2. The method of claim 1, wherein the mesh is modified by placing an object edge area of the mesh on the line.
3. The method of claim 2, wherein the object edge area of the mesh is modified using the line.
4. The method of claim 1, wherein the mesh is modified by placing positions of points of an object edge area of the mesh on the line.
5. The method of claim 1, wherein the deep-learning model includes a Lookup-based Convolutional Neural Network (LCNN).
6. The method of claim 1, wherein the camera information includes at least one of a camera position, or a camera parameter, or a combination thereof.
7. The method of claim 1, wherein the feature points are detected by applying a Scale Invariant Feature Transform (SIFT) algorithm to the image sequence.

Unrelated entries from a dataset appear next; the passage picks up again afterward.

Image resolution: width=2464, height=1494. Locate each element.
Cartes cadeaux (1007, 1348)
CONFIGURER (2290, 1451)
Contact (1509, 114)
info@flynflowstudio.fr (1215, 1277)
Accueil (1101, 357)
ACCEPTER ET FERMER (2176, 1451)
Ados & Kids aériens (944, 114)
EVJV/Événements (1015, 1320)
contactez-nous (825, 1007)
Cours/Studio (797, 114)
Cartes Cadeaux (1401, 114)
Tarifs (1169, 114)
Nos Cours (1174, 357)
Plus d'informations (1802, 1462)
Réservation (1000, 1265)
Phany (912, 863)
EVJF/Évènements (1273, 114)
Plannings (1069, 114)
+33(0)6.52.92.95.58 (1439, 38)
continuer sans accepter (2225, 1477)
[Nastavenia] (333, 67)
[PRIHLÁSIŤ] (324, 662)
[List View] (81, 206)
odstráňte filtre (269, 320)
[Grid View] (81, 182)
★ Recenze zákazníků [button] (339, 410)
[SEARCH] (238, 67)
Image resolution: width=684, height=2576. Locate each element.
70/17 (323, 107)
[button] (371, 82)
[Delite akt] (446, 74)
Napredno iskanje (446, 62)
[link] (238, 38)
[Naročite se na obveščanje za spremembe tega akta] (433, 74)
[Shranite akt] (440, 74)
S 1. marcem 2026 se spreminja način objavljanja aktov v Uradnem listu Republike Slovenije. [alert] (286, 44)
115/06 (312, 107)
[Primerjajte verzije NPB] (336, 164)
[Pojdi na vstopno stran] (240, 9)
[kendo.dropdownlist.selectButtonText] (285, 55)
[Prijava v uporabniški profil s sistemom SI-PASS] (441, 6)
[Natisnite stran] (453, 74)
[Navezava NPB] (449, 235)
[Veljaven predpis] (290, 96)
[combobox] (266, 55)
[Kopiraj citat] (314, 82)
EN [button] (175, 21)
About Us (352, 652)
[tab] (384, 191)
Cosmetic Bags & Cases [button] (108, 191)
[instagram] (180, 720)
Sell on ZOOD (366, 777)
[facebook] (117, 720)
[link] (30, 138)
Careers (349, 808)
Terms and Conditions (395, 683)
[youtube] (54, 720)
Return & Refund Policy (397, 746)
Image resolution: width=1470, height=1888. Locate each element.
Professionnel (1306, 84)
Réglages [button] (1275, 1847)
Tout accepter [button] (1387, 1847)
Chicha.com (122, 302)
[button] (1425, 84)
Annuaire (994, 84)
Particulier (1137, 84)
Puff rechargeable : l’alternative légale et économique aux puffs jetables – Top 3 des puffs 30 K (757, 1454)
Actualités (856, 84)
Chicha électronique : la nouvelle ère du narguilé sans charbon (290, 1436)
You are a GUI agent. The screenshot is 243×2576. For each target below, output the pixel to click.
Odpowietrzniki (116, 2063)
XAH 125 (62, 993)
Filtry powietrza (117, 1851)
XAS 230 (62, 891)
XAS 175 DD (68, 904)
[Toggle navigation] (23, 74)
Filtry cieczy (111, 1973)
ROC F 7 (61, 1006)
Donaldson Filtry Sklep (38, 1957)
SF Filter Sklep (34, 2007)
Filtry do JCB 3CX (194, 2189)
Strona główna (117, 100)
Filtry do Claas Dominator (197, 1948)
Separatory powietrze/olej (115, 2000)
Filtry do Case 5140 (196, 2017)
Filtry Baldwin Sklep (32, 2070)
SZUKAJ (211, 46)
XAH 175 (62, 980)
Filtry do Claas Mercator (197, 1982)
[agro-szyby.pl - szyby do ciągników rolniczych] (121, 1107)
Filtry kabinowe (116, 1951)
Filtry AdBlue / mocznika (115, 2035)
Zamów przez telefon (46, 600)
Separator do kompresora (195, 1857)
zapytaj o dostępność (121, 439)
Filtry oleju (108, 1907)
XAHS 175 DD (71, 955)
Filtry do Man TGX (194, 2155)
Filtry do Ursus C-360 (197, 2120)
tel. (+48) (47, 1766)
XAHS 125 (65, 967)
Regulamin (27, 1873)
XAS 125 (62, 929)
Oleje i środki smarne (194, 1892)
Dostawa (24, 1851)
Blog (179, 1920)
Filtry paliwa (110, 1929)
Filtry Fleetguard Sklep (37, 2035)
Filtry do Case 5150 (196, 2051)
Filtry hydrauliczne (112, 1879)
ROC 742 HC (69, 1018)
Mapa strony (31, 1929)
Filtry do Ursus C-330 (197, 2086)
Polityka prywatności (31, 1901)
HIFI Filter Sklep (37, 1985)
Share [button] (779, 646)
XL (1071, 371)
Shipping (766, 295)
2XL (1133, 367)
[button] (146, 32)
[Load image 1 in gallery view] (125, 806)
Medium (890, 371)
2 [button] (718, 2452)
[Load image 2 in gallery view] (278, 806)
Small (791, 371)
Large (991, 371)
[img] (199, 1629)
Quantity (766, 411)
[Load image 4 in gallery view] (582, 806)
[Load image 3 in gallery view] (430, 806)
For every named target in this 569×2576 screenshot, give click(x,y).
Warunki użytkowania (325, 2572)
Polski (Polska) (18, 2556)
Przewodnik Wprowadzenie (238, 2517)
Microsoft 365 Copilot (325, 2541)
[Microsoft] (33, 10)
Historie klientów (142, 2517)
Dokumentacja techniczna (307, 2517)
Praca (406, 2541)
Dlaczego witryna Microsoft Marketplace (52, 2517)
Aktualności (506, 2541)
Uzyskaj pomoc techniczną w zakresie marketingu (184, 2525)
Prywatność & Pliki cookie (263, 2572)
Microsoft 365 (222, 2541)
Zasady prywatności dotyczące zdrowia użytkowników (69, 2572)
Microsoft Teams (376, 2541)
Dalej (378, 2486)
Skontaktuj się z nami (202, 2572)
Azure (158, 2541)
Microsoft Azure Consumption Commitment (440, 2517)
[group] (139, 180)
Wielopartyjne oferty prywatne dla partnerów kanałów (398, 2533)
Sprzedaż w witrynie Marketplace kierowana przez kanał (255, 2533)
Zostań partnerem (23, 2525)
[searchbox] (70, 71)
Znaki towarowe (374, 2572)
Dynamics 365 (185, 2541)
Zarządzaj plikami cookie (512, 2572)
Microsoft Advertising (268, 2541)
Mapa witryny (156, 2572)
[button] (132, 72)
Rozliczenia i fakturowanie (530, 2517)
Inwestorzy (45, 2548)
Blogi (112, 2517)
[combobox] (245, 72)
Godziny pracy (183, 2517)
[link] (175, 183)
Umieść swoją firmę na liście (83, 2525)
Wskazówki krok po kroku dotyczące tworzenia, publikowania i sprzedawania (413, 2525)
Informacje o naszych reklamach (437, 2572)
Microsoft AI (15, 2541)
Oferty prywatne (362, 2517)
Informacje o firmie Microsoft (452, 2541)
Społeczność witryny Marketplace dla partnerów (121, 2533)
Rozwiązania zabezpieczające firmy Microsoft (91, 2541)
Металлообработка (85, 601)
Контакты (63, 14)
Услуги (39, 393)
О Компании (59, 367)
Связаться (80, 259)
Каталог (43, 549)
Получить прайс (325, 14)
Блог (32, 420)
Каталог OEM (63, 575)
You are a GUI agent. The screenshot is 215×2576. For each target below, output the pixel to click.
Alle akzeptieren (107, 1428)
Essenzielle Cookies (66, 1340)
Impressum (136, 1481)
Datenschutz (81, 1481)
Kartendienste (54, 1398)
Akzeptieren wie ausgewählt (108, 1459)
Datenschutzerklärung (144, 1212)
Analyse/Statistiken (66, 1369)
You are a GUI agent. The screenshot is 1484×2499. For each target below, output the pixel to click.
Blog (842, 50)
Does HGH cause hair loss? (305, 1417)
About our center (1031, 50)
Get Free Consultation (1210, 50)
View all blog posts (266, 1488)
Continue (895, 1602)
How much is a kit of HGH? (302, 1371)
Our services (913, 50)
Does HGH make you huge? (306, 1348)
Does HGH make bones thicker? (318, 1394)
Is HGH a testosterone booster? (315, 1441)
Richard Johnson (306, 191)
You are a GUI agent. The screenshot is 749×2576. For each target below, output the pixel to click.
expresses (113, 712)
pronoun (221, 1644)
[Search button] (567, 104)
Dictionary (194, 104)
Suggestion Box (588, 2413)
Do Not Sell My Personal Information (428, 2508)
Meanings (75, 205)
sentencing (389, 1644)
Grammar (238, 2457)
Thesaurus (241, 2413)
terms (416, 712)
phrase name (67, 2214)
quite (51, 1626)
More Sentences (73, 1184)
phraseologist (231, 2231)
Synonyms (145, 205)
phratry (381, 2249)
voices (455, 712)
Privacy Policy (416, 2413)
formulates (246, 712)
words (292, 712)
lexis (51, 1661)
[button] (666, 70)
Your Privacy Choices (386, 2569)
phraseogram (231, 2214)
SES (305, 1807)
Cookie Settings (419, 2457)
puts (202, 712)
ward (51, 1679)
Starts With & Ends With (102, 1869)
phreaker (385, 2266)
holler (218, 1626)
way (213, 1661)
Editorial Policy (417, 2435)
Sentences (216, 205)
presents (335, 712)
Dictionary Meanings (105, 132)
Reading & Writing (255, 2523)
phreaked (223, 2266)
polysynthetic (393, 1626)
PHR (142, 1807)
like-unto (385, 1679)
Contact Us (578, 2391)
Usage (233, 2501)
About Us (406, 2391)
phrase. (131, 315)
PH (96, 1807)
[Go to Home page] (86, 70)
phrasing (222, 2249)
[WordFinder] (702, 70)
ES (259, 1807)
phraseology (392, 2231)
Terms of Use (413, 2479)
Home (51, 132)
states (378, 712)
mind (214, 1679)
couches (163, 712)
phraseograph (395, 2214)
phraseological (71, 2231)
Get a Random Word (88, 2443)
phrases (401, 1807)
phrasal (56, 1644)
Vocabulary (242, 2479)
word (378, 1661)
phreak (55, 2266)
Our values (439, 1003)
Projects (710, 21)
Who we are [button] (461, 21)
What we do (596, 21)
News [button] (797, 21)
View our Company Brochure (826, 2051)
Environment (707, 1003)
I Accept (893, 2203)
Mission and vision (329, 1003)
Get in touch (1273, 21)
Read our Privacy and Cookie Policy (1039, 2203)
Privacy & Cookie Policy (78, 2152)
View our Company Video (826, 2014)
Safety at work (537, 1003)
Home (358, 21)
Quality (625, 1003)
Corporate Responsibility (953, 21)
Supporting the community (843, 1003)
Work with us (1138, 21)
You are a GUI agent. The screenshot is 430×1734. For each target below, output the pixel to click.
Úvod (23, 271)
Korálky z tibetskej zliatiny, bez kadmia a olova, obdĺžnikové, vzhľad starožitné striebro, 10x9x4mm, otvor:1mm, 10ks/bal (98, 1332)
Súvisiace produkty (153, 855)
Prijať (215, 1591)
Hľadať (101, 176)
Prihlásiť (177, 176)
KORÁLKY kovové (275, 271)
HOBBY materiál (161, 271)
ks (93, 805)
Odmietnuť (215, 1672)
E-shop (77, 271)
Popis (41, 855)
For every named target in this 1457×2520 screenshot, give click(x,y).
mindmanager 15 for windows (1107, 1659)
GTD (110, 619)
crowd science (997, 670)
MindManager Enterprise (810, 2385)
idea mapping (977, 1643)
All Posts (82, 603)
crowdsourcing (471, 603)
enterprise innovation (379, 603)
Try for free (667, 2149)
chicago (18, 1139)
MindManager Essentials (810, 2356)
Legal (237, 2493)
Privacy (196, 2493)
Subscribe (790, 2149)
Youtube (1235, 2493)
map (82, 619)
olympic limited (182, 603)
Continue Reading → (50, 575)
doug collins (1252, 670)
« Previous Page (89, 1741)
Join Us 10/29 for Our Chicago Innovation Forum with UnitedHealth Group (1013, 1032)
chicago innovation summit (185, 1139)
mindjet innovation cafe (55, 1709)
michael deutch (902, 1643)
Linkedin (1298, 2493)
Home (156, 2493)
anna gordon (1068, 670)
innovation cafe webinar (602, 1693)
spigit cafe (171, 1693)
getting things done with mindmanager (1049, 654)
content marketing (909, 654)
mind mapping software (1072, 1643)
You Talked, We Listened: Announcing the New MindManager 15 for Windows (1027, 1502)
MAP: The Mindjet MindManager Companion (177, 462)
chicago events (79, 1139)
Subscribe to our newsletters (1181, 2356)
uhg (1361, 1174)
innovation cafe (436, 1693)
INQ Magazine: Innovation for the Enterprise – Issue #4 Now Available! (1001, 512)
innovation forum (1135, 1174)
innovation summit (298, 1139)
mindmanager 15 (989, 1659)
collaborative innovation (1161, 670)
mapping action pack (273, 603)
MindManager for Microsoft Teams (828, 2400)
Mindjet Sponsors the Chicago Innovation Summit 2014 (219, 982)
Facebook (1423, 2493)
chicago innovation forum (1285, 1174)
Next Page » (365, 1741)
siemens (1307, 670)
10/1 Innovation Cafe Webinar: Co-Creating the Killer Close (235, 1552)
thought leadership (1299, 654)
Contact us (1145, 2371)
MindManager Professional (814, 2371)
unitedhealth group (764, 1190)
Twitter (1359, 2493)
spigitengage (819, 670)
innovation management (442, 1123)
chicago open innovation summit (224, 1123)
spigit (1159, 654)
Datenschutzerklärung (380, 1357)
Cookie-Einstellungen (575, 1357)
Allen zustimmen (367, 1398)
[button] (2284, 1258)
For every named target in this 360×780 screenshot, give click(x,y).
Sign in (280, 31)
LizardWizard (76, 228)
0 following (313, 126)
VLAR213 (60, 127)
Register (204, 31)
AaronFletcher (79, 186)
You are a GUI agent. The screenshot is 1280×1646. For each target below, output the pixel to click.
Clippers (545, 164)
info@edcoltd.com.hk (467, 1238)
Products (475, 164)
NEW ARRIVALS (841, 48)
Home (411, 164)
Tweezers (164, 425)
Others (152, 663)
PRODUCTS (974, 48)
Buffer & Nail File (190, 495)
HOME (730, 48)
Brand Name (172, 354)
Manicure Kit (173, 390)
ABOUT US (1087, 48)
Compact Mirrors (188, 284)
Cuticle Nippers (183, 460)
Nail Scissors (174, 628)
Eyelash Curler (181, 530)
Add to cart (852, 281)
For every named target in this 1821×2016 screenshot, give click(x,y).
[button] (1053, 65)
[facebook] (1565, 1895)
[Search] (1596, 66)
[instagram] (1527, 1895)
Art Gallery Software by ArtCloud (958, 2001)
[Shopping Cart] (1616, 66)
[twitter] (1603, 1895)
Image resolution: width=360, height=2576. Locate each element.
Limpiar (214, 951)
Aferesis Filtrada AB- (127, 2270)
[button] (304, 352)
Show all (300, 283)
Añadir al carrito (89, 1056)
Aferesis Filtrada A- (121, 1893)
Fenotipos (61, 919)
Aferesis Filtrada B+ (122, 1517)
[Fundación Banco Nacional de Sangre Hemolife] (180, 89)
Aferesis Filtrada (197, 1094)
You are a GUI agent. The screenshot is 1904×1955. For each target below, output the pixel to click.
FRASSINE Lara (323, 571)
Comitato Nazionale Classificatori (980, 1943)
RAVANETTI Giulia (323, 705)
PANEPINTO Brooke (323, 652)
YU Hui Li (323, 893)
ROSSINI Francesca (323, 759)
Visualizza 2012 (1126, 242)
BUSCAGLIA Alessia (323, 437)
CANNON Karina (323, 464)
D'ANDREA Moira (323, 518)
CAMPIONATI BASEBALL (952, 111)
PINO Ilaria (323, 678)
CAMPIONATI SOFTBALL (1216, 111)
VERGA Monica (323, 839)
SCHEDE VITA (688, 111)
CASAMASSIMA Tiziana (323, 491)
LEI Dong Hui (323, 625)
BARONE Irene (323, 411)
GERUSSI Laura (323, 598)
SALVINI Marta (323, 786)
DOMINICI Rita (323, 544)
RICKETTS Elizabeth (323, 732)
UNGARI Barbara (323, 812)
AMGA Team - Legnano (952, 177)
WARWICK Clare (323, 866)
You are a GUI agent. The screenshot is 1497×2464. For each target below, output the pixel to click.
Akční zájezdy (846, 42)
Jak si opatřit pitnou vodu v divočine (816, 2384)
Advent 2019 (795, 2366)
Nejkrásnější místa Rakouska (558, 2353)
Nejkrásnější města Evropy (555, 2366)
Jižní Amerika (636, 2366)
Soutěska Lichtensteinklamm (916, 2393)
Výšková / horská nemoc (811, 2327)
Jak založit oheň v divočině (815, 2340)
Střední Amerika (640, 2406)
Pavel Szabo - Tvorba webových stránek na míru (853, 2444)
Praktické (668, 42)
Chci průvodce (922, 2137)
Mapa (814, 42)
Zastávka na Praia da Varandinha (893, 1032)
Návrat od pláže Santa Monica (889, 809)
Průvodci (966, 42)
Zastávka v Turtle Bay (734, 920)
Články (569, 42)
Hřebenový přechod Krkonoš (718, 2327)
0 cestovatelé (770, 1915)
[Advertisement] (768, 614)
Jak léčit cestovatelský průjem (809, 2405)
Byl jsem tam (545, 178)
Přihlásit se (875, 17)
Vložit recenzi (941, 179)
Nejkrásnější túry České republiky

8. The method of claim 1, wherein the camera information is predicted from the feature points using a Structure-from-Motion (SfM) algorithm.
9. The method of claim 1, wherein the mesh is created from the sparse point cloud using a Poisson surface reconstruction algorithm.
10. The method of claim 1, wherein the image sequence includes multi-view images.
11. An apparatus for generating 3D spatial information, comprising:
memory in which a control program for generating 3D spatial information is stored; and
a processor for executing the control program stored in the memory,
wherein the processor detects feature points in an image sequence, creates a sparse point cloud by predicting camera information based on the feature points, creates a mesh based on the sparse point cloud, detects a line of an object in the image sequence using a deep-learning model, modifies the mesh based on the line, and performs texture mapping on the modified mesh.
12. The apparatus of claim 11, wherein the processor modifies the mesh by placing an object edge area of the mesh on the line.
13. The apparatus of claim 12, wherein the processor modifies the object edge area of the mesh using the line.
14. The apparatus of claim 11, wherein the processor modifies the mesh by placing positions of points of an object edge area of the mesh on the line.
15. The apparatus of claim 11, wherein the deep-learning model includes a Lookup-based Convolutional Neural Network (LCNN).
16. The apparatus of claim 11, wherein the camera information includes at least one of a camera position, or a camera parameter, or a combination thereof.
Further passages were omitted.